*Problem requirements*: Your task is to transcribe, word for word, the line containing "You are a GUI" and all lines that follow it to the end of the entries. Leave out the pictures.

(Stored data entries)
=== Begin Enclosure ===

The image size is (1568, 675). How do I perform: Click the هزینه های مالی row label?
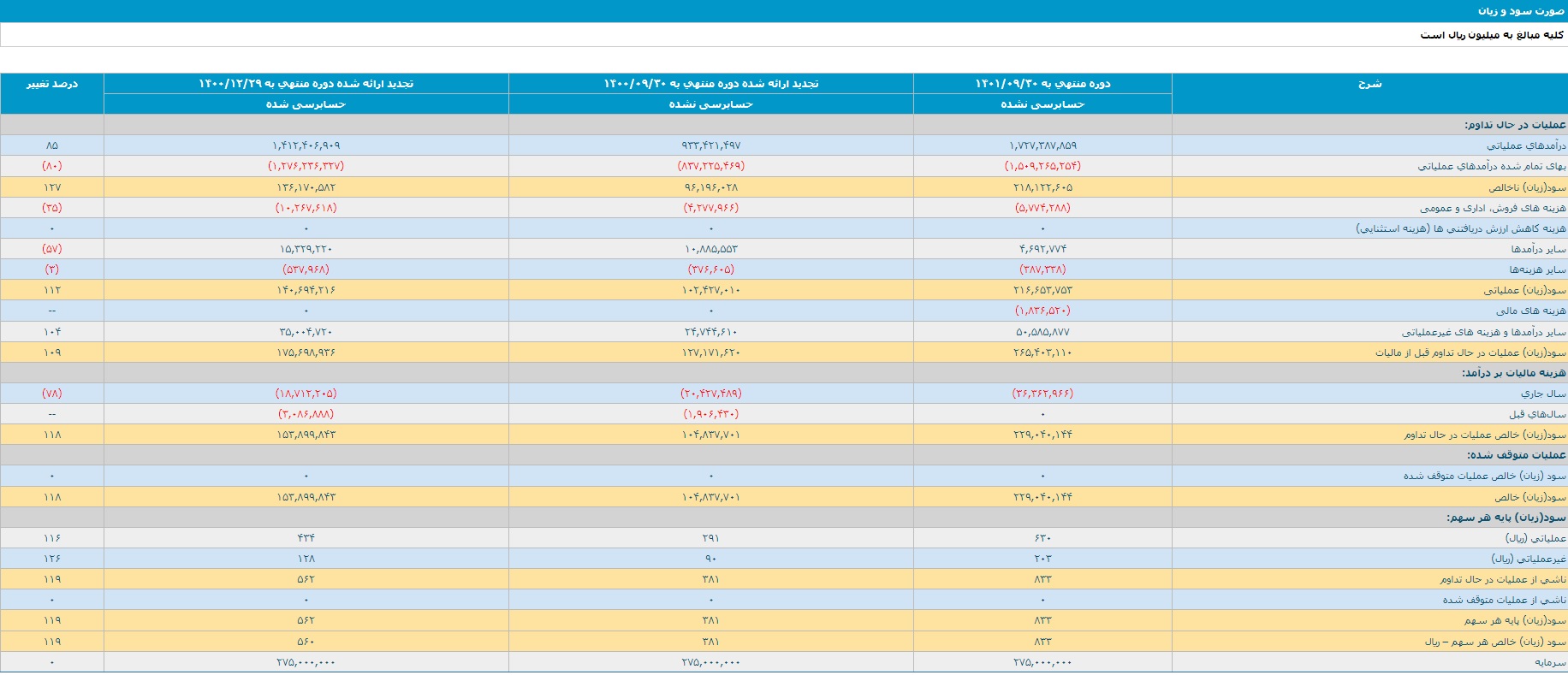click(x=1530, y=311)
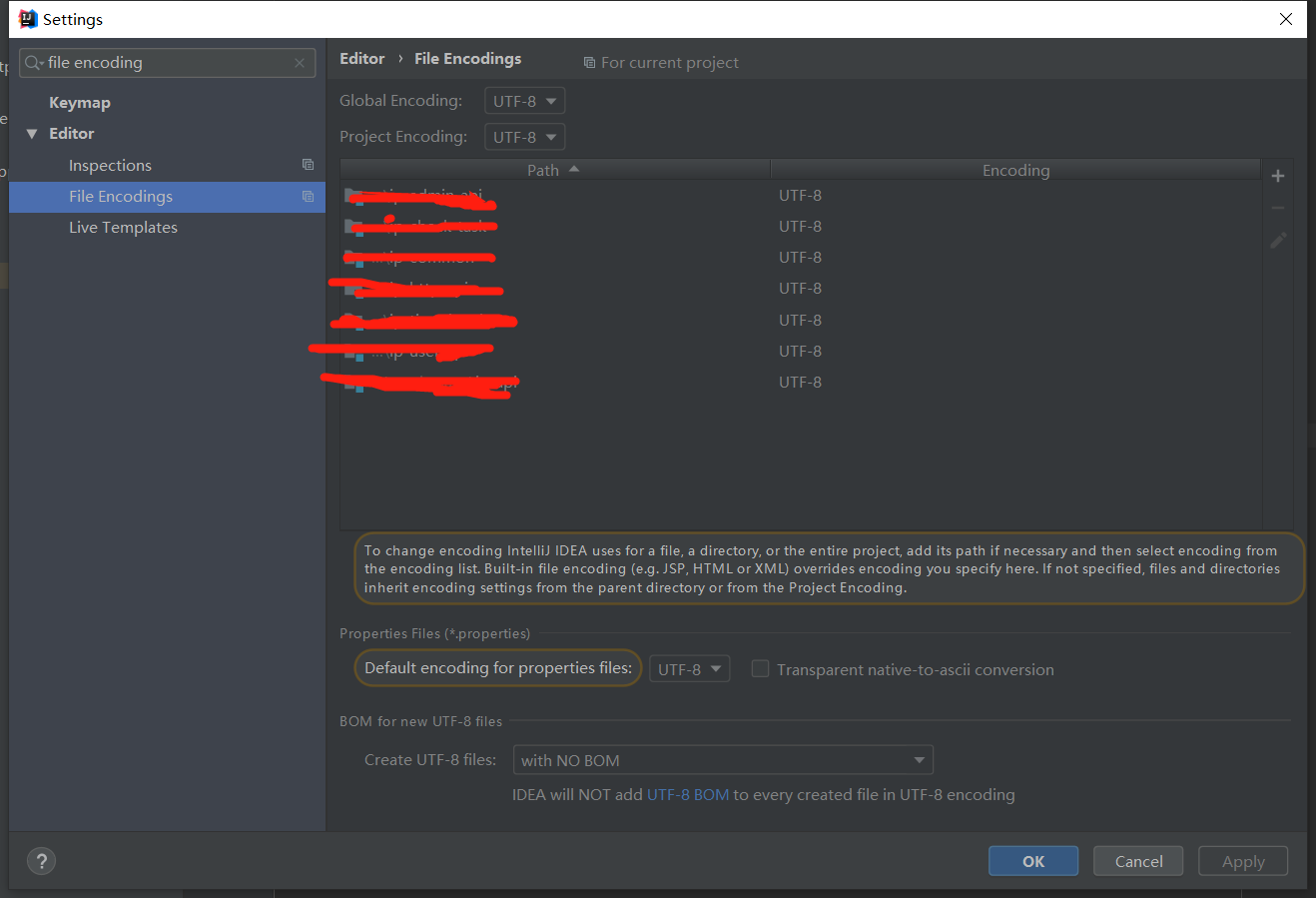The image size is (1316, 898).
Task: Open the Project Encoding dropdown
Action: [x=524, y=136]
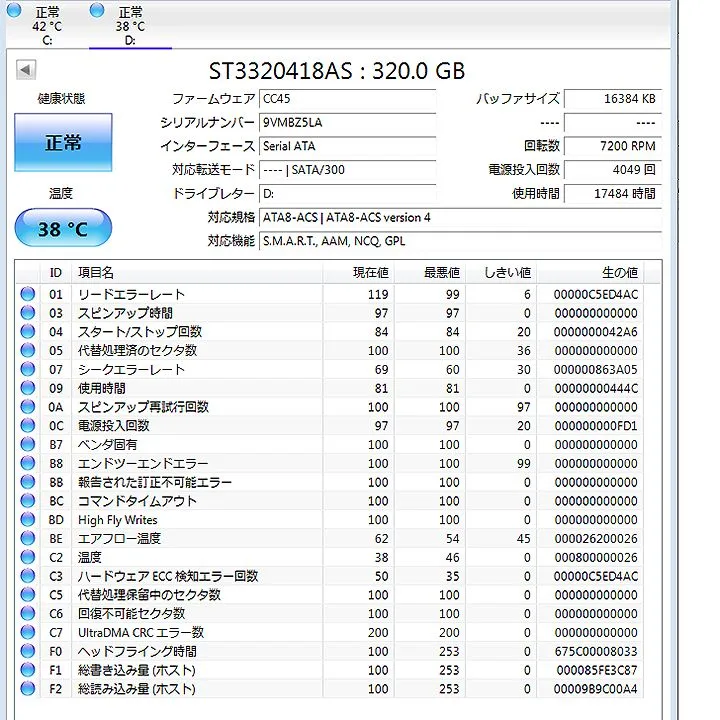Click the status icon for スピンアップ時間 row
Image resolution: width=720 pixels, height=720 pixels.
pyautogui.click(x=27, y=314)
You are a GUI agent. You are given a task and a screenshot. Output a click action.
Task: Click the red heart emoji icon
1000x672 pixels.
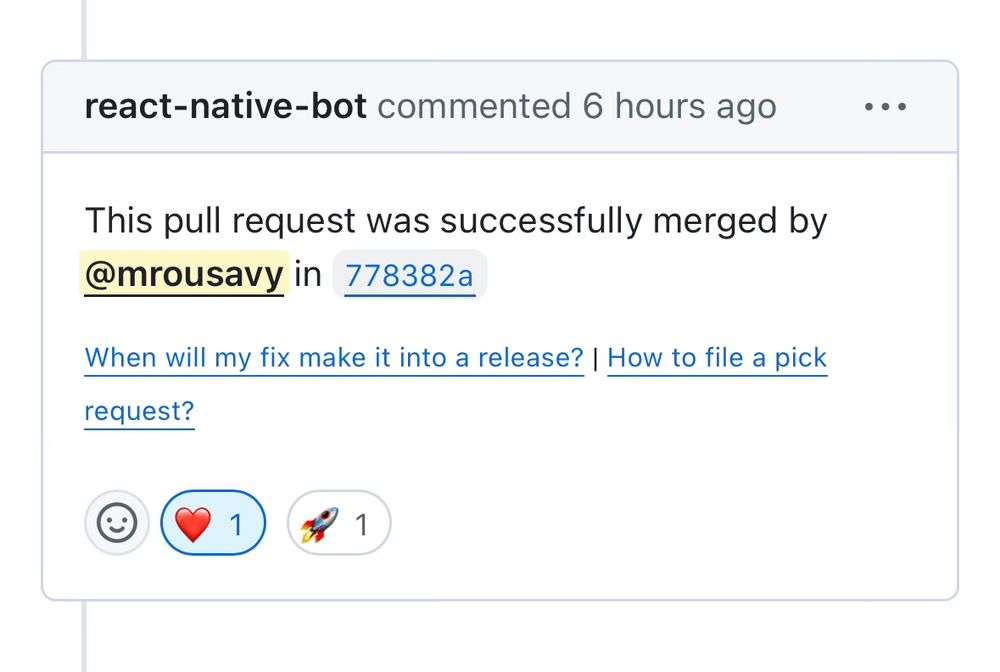(x=193, y=524)
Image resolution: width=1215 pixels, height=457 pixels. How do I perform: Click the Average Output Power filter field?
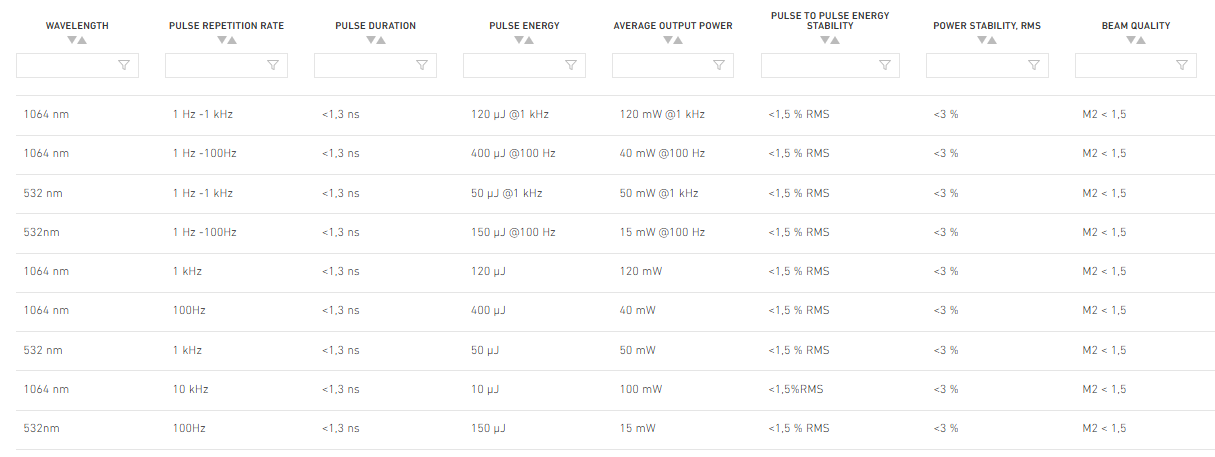[673, 65]
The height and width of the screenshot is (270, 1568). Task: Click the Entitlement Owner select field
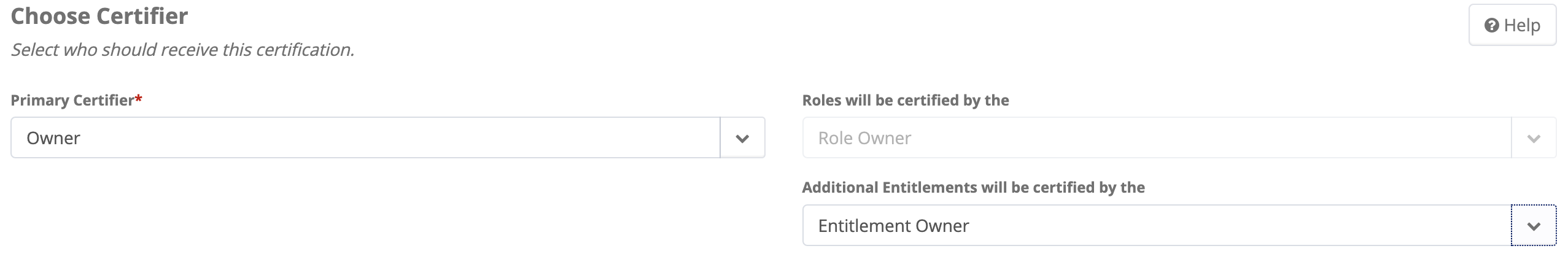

=== End Enclosure ===

*Output of the exercise*:
You are a GUI agent. You are given a task and a screenshot. Output a click action.
Task: Click the red heart emoji icon
1000x672 pixels.
(x=193, y=524)
Image resolution: width=1215 pixels, height=457 pixels. How do I perform: Click the Average Output Power filter field?
[673, 65]
The height and width of the screenshot is (270, 1568). Task: Click the Entitlement Owner select field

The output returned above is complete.